As it is Mothers Day here today here is a picture of, and an interview with, my mother. Hope you enjoy reading.
What were your thoughts and feelings when you had your first child (which was me)?
Joy and fear. Joy because I was a 'little miracle' and then fear because she and my father had no idea what to do. She said they used to hold a mirror up to my face to make sure I was still breathing. At that time there were no books etc on how to be a parent and they relied on observation and experience. They were both very responsible and did their best but there wasn't much support. My father's parents were in Hobart, they were in Launceston and my mother's parents were in Elliott (country Tasmania in the North West). They hadn't been in Launceston long and didn't have many friends there. My mother relied a lot on the child health clinics.
How was this similar or different to the births of your other three children?
In Melbourne (where my brother was born) they had a lot of friends aqnd neighbours through babysitting, my father's work and tennis. Also a reference book on childrearing 'Dr Spock' had come out which was helpful.
With my two much younger sisters from mum's second marriage things were a lot easier as she had already reared two children and had more confidence and less worry. She found their milestones interesting but not frightening.
What values or ethics have you tried to instill in your children?
These were predominantly Christian values such as honesty, integrity, loyalty, not stealing, keeping promises, work for things, save up to buy things and set goals. My mother was also keen on keeping family traditions at times such as Easter, Christmas and Birthdays. She also valued routines. One familiar one for me was 'Toilet, teeth and bed.' She also sang when it was bath time.
What challenges have you faced as a parent?
My mother said her greatest challenge was her hatred of both of her former husbands. In my father's case she said she tried not to poison us against our father but often found this difficult.
In my stepfather's case she told the children exactly what had happened and stated that they couldn't see their father for their own protection. She said some people disagreed with this approach but his early death meant that a full confrontation was avoided.
To what do you attribute the academic successes of your children?
Mum stated that this was a result of both her 'genetic brilliance', fostering an environment of learning at home and working with teachers rather than against them. She read to all her children from when they were babies, played the piano and sang, had many 'dress up' costumes available and encouraged 'discovery tours' of the garden and nearby parks etc. She stated that she did not expect 100% from teachers and, if there were gaps in our learning, rather than blaming the teacher she would work with them and support them so the gaps would close.
What have been your proudest moments as a mother?
She said that I, at four, would not go further than I was allowed despite peer pressure to do so. I returned, sobbing, stating that I had stood my ground. She felt that showed I was strong minded and ethical.
She also remembers the academic prowess - my brother's state Maths prize, my bursary and my two sisters getting dux of the school.
She said that Kathy Cameron, a teacher at my old school Hellyer College, told her I was the most brilliant English student she had ever taught.
Mum is also pleased with the integrity of all her children who she thinks of as 'good people' and the recent generosity of my brother who paid for my sister and I to go to Melbourne.
What do you think you have done well as a parent?
She said she had tried to listen to her children. She had provided a good learning environment although she found we were a little more difficult in our adolescence. She also felt she had managed well on a limited budget and we were able to participate in sport, travel and music and ate healthy meals. She said that she always put the children's needs first and, often, her wardrobe suffered as a result.
What would be your advice to first time mothers?
Stop working and spend more time with the children. Follow your instincts. Be encouraging. Don't spoil them with too much money.
Hope you have all enjoyed the interview. Please continue to pray for my housing situation.

Available data:
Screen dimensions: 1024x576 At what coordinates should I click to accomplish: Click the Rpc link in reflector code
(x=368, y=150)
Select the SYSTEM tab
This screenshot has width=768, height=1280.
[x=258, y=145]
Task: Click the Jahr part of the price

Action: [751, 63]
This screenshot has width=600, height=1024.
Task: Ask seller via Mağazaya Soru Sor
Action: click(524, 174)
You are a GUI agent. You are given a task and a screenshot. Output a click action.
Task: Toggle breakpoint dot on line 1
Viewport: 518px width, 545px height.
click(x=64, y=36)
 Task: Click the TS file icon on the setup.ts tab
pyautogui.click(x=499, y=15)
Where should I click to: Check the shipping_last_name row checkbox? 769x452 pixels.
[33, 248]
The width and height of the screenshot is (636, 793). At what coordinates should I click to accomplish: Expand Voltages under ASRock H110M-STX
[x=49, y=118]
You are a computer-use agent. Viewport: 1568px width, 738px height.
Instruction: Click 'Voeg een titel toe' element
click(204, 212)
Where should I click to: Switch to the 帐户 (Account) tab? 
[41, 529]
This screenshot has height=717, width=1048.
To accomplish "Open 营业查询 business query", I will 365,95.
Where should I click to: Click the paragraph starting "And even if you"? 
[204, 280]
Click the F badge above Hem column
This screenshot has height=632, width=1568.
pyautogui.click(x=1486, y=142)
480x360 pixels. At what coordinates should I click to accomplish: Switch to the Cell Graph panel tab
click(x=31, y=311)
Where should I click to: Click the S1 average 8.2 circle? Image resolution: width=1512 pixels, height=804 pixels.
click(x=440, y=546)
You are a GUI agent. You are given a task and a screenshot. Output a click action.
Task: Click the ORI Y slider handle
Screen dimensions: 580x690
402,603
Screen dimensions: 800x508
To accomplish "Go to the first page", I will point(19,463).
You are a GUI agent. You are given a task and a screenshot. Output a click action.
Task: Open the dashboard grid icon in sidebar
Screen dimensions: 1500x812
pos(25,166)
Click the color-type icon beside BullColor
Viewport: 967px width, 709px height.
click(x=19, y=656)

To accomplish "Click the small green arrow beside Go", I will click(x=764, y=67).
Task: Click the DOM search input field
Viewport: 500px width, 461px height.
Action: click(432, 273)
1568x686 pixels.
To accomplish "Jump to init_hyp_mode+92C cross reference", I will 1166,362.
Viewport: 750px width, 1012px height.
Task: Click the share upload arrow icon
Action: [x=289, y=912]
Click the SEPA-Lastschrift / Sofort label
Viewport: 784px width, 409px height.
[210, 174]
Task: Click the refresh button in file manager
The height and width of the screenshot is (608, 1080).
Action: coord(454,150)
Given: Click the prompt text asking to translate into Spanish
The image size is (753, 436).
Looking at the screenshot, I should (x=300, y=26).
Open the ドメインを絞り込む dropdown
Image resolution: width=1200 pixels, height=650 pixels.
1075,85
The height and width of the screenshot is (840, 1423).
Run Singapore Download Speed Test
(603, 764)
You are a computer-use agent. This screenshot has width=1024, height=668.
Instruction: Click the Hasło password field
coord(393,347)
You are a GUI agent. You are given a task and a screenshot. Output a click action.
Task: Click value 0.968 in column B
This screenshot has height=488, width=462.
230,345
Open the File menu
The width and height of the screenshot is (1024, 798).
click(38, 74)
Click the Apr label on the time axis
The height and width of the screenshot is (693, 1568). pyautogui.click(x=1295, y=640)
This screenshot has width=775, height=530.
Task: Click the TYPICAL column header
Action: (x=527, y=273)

Exercises to complete:
**A.** According to the Mother's Day interview, why were things a lot easier for the mother with her two younger daughters?
**B.** Answer these questions from the Mother's Day interview:
(i) In which city were the father's parents living when the first child was born?
(ii) What childrearing reference book had come out by the time the brother was born in Melbourne?
(iii) Which teacher said the interviewer was the most brilliant English student she had ever taught?
**C.** What pieces of advice does the mother give to first-time mothers in the Mother's Day interview? List all of them.
The entries were drawn from a different source than the text.

Your written answers:
**A.** She had already reared two children, so she had more confidence and less worry. She found their milestones interesting but not frightening.

**B.**
(i) Hobart.
(ii) 'Dr Spock'.
(iii) Kathy Cameron, a teacher at Hellyer College.

**C.**
- Stop working and spend more time with the children.
- Follow your instincts.
- Be encouraging.
- Don't spoil them with too much money.